* Materials provided *
#####

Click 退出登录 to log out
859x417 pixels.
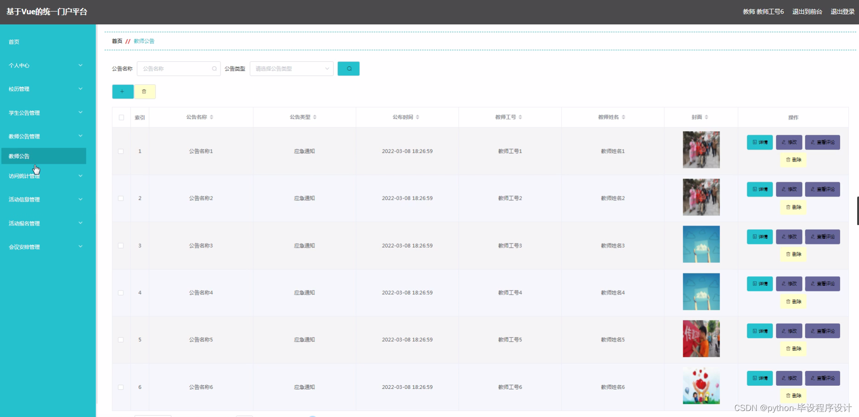point(842,12)
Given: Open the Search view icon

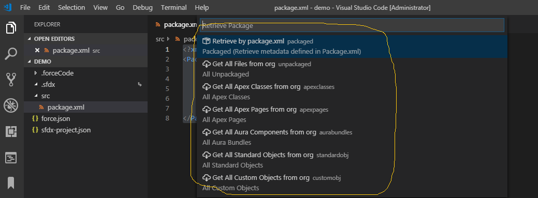Looking at the screenshot, I should tap(11, 54).
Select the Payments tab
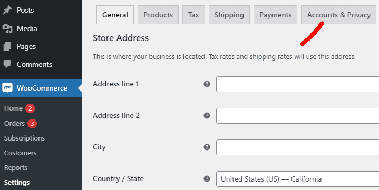This screenshot has height=190, width=379. [x=275, y=15]
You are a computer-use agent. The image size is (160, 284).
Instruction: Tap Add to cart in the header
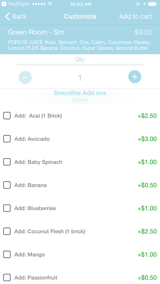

#####

* Work instructions *
Reproduce word for word every line of the material from the one containing "Select the Payments tab" through the end, including both ends, and leave out the pictures.

* Written reply *
Select the Payments tab
This screenshot has height=190, width=379. [x=275, y=15]
You are a computer-use agent. The image size is (160, 284).
Instruction: Tap Add to cart in the header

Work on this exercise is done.